Getting a wicked idea, Maia took Morrigan’s drink from her and tried to splash some on her chest. To return the favor, as it were. She wasn’t very well coordinated, but then accuracy wasn’t exactly her strong suit right now. She squinted at her handiwork. “You know I dated a bloke once that wanted to shoot it off on my chest and he missed completely, it was horrible.”
The alcohol did miss the intended target. It did, however, land a bit further south on Morrigan. She looked down at it, then back at Maia. She wrinkled her nose a bit. “I would never let any man do such a thing to me for that very reason. That would be very disgusting and horrific upon missing the intended target.” She wasn’t going to ask where it had ended up. Morrigan was certain she didn’t want to know.

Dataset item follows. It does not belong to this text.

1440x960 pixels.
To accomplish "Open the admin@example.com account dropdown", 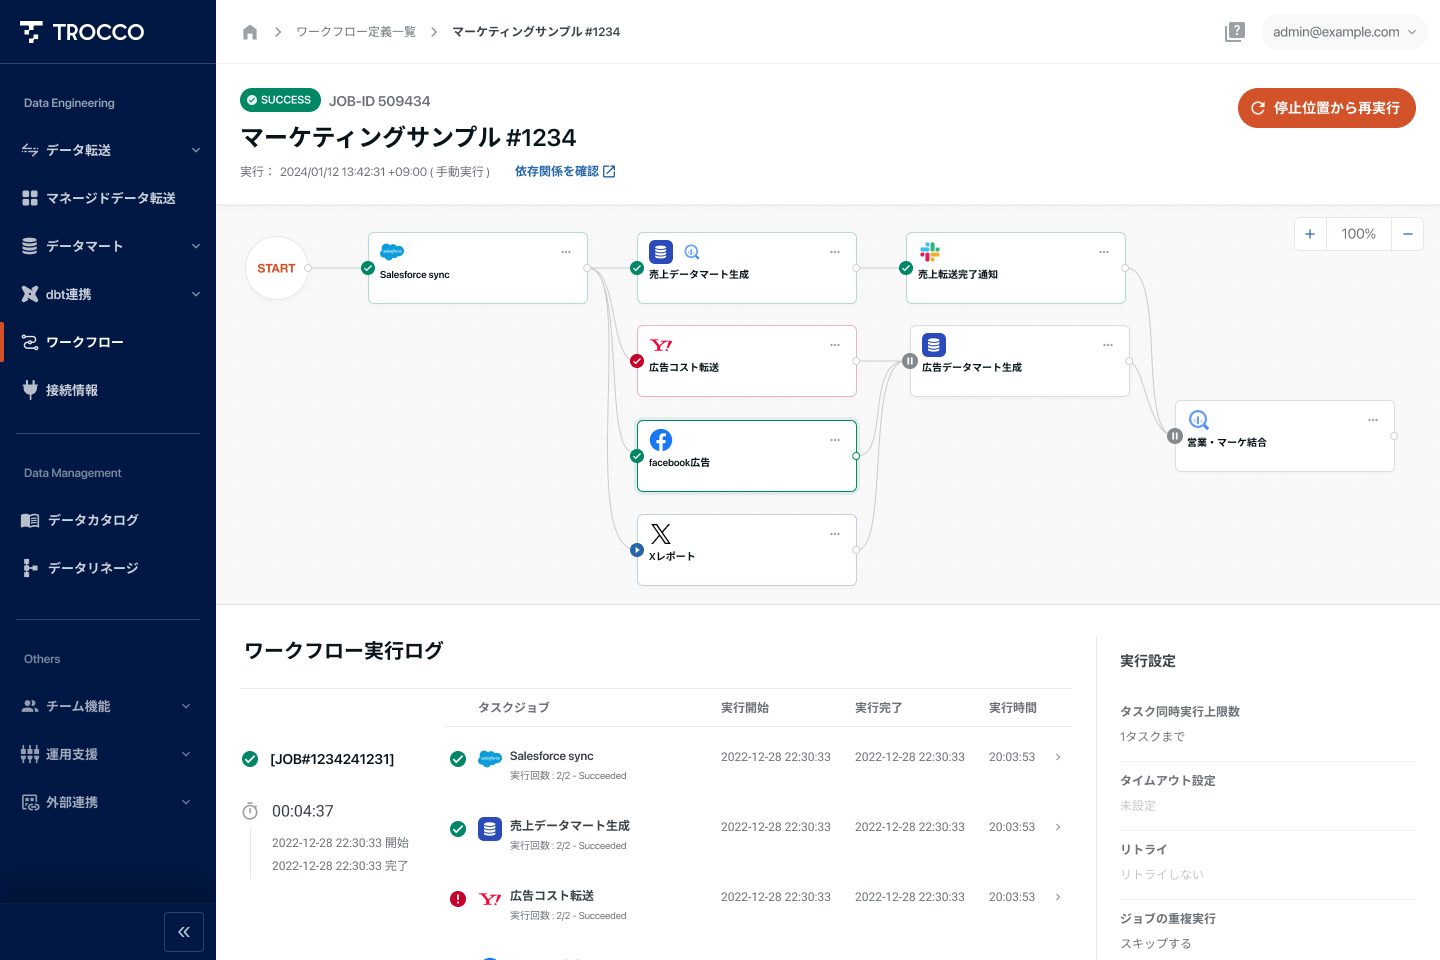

“It was,” Maia replied. She wasn’t going to volunteer the information. After all, she wasn’t that drunk and her girlfriend probably didn’t need to know the details of her sexploits. Maia set the bottle aside and pushed Morrigan down. She couldn’t let good liquor go to waste, after all!
The only sexploits of Maia’s that Morrigan was interested in hearing were ones regarding Morrigan herself. A languid smile stretched across her face as Maia pushed her down. “Not letting the liquor go to waste, are you?”
“Never,” Maia slurred. She peered down at Morrigan, then kissed her, before licking her way down to Morrigan’s stomach. She suddenly had just the idea on how to make her lover forget all about the horror that was her mother.